▶ [Problem description] From the entries below, reproduce exactly the lines from the one with "Follow the Current date link" through the one with "Viewport: 1568px width, 719px", both included, without images.

▶ [Material for this task]
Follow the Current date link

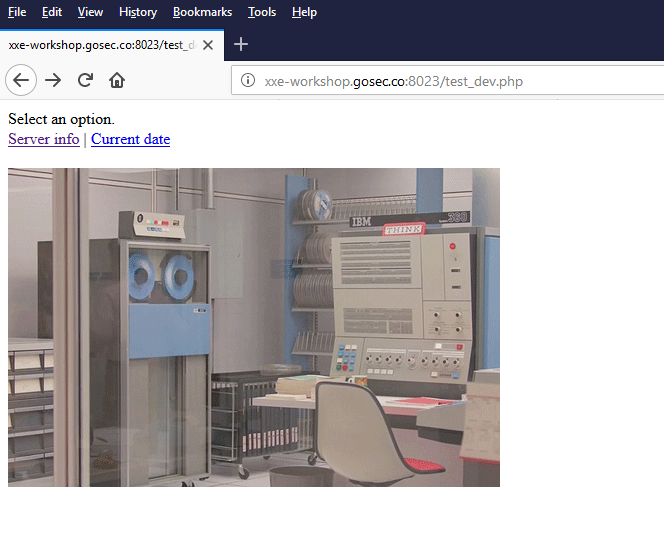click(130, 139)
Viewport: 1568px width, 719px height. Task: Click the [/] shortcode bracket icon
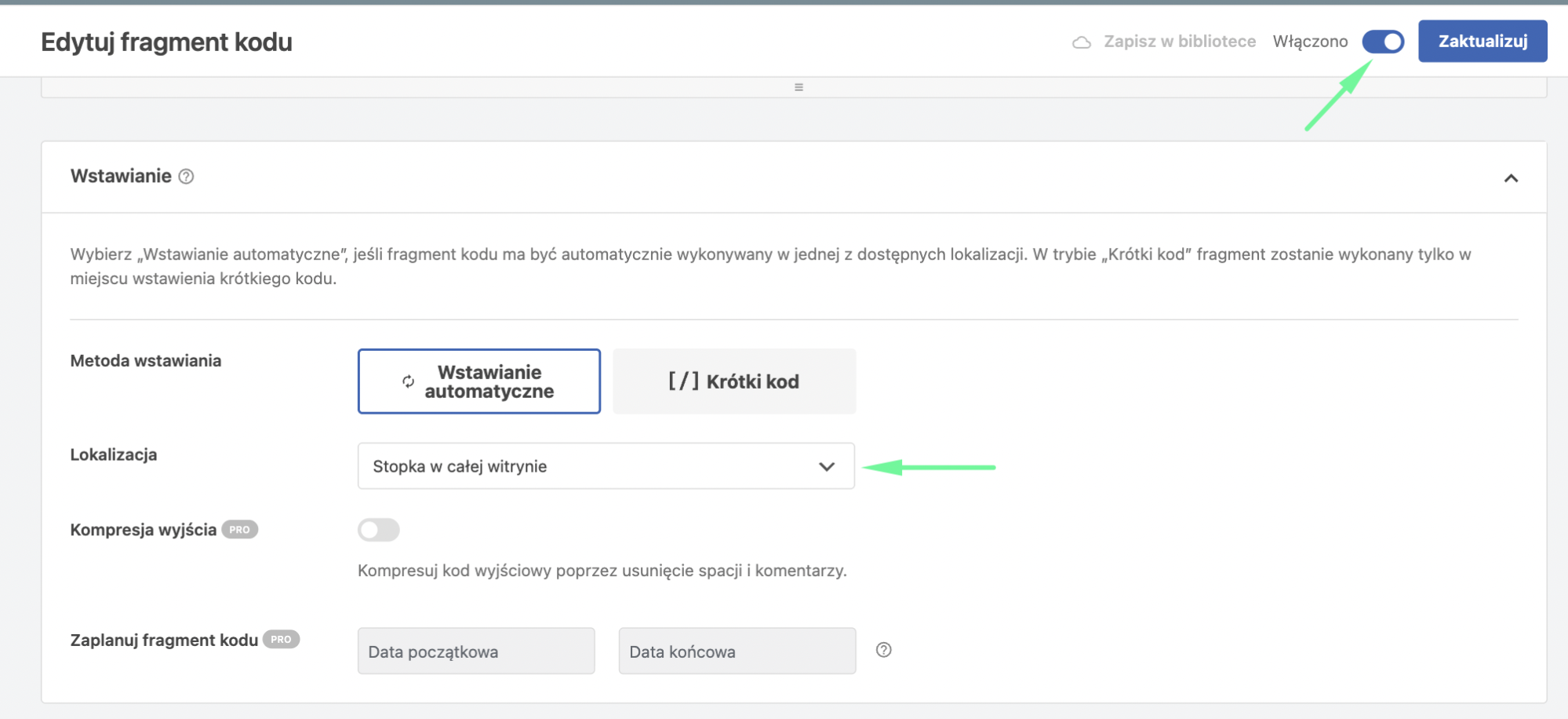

--

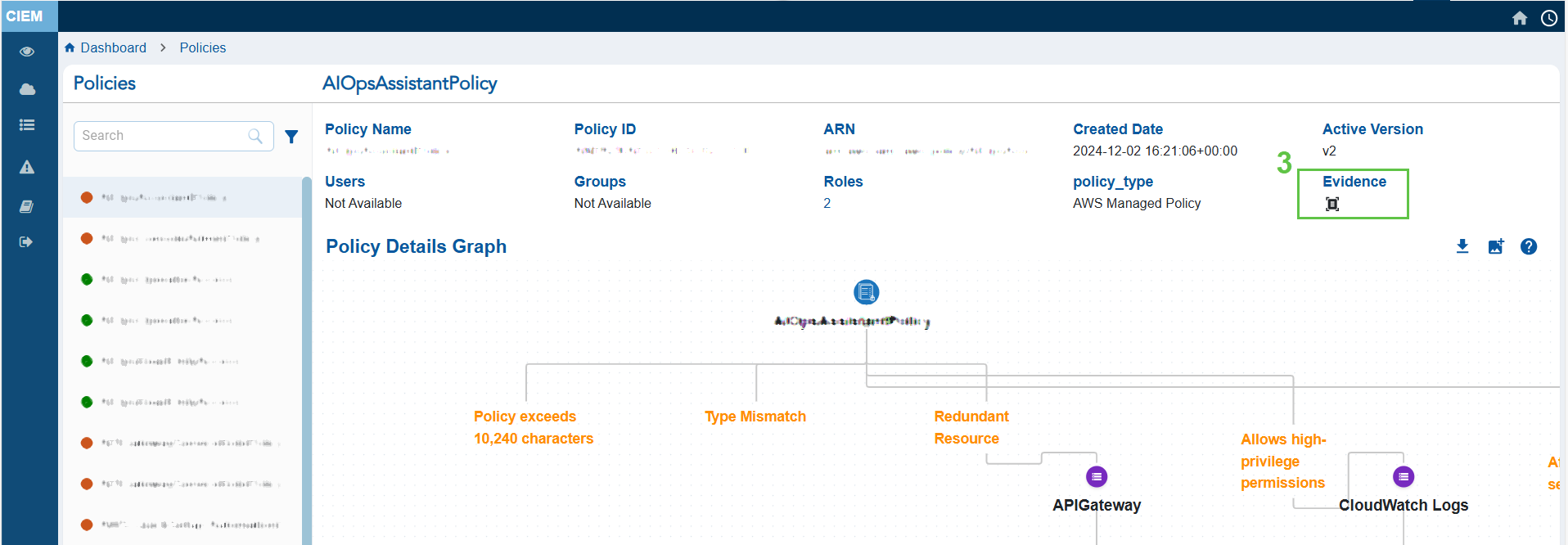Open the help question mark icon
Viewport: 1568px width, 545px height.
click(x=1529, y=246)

▶ [Output for this task]
Follow the Current date link

click(130, 139)
Viewport: 1568px width, 719px height. Task: Click the [/] shortcode bracket icon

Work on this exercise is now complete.